------ RECORDS FOR THE TASK

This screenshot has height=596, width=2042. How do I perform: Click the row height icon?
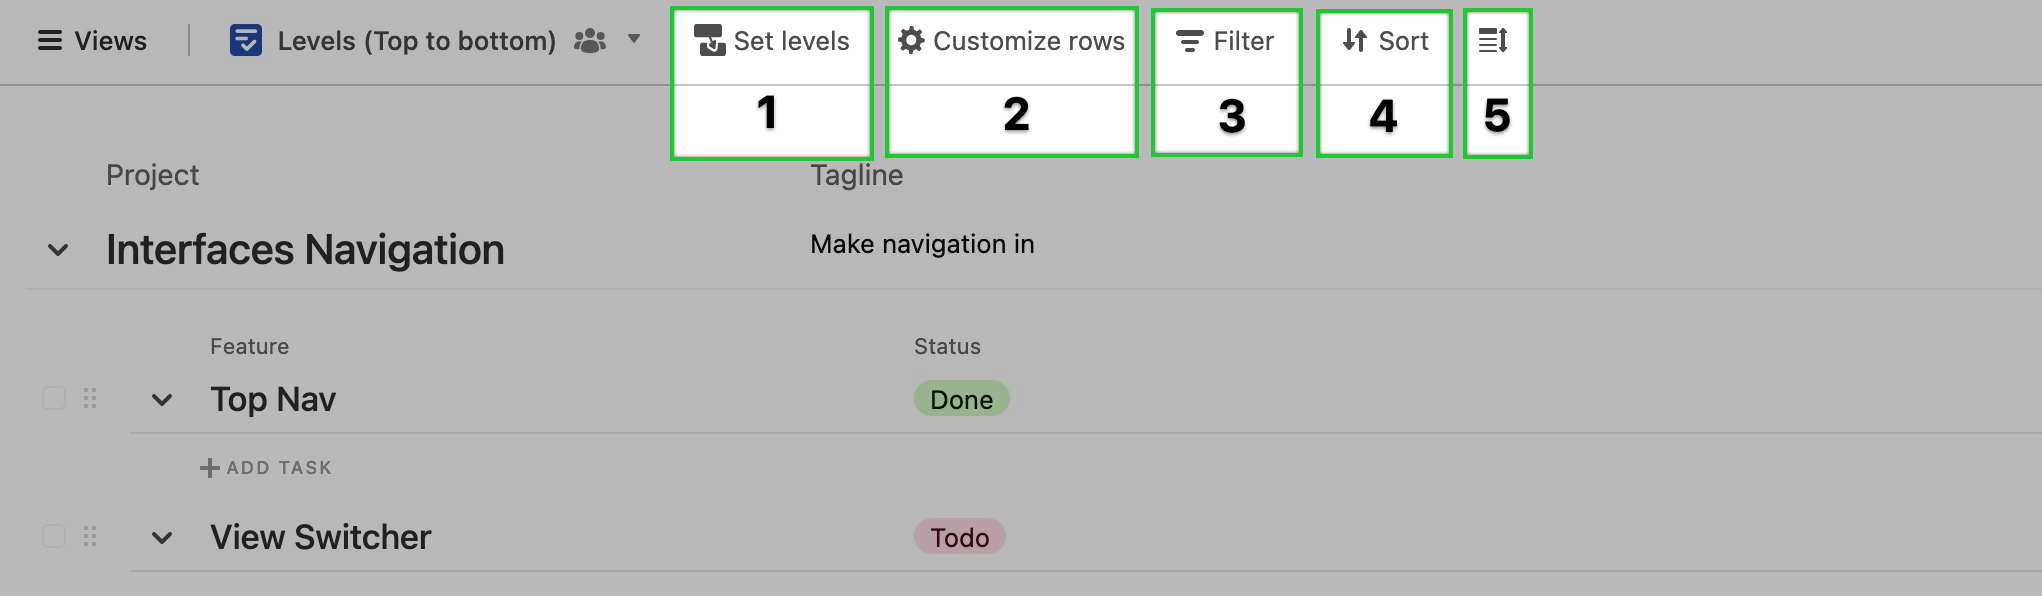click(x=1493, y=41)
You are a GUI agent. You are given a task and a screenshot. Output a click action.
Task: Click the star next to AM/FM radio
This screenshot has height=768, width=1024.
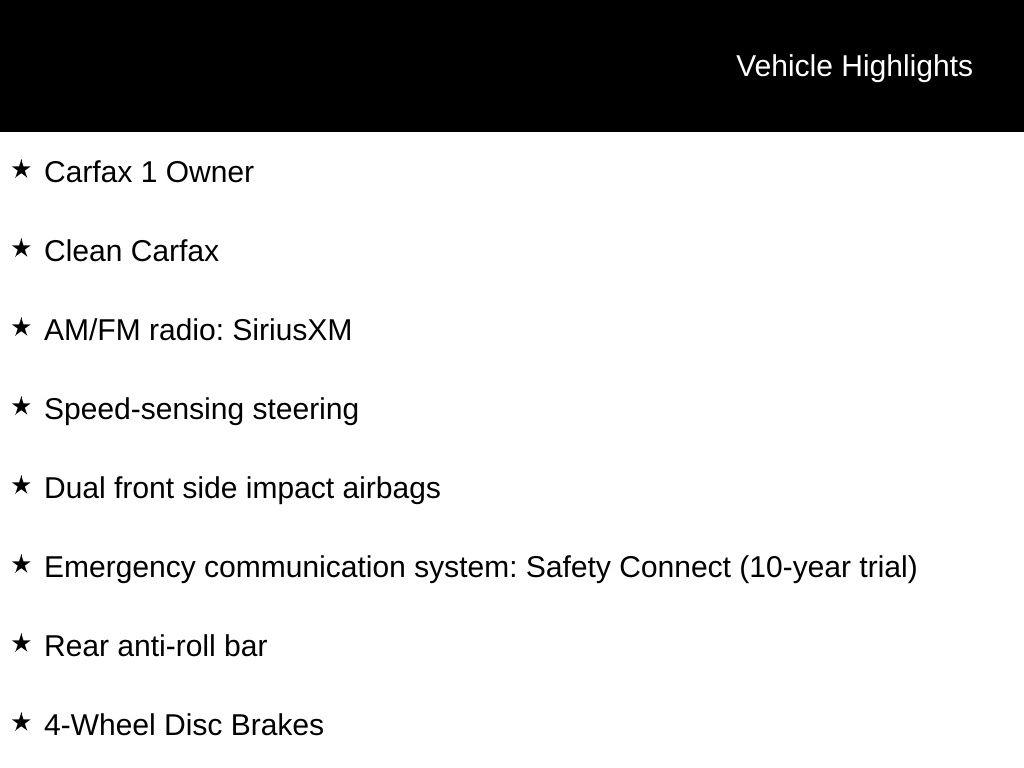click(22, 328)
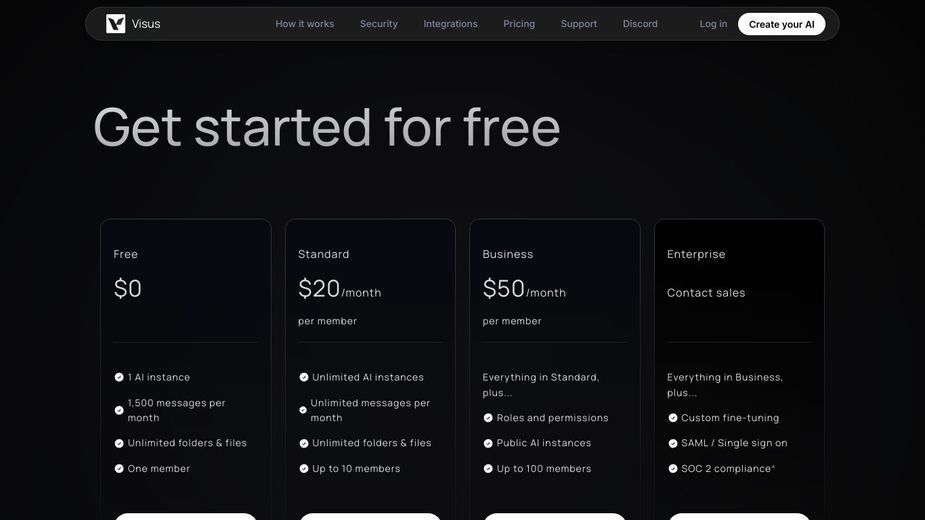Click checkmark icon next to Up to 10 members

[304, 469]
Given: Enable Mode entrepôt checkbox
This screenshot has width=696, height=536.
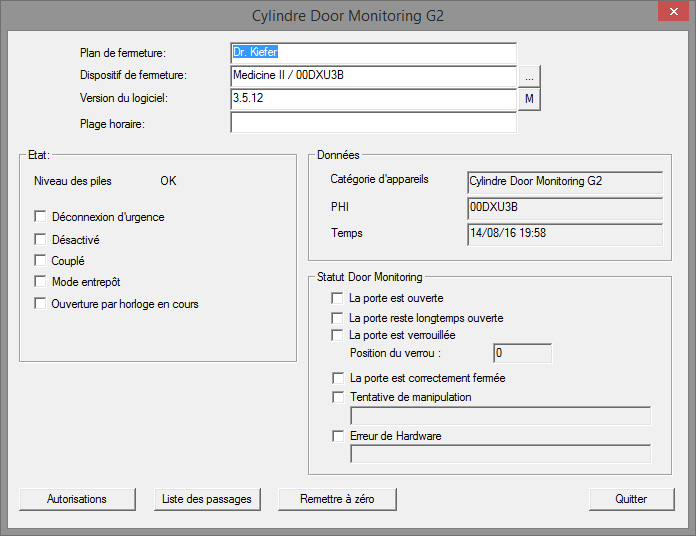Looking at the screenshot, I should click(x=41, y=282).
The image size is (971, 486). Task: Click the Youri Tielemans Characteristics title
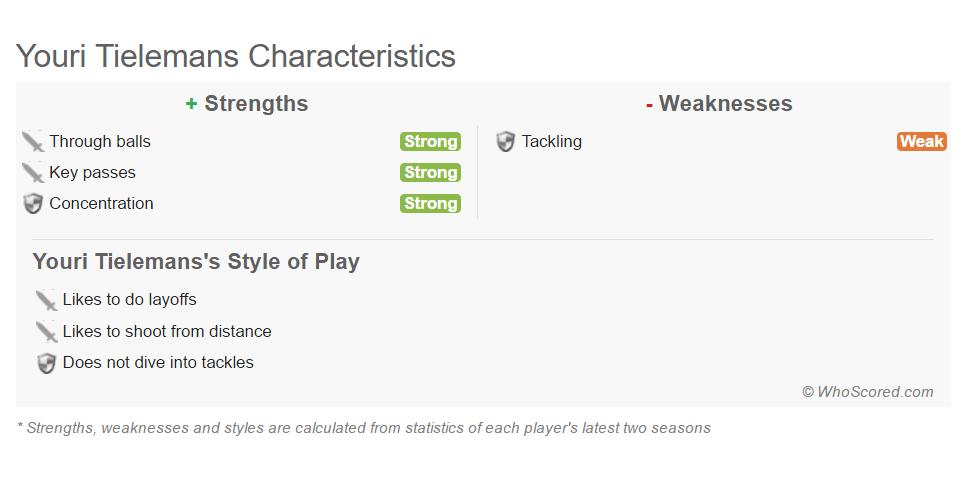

------------

Set out every line of the records above as a numbered list. Drop the blank lines and leave the pictures out.

## TASK RESPONSE:
1. This screenshot has height=596, width=2042. How do I perform: Click the row height icon?
2. click(x=1493, y=41)
3. You are a GUI agent. You are given a task and a screenshot. Output a click action.
4. Task: Click the star next to AM/FM radio
5. This screenshot has height=768, width=1024.
6. click(22, 328)
7. Click checkmark icon next to Up to 10 members
8. [304, 469]
9. Given: Enable Mode entrepôt checkbox
10. This screenshot has width=696, height=536.
11. Looking at the screenshot, I should click(x=41, y=282).
12. The image size is (971, 486). Task: Click the Youri Tielemans Characteristics title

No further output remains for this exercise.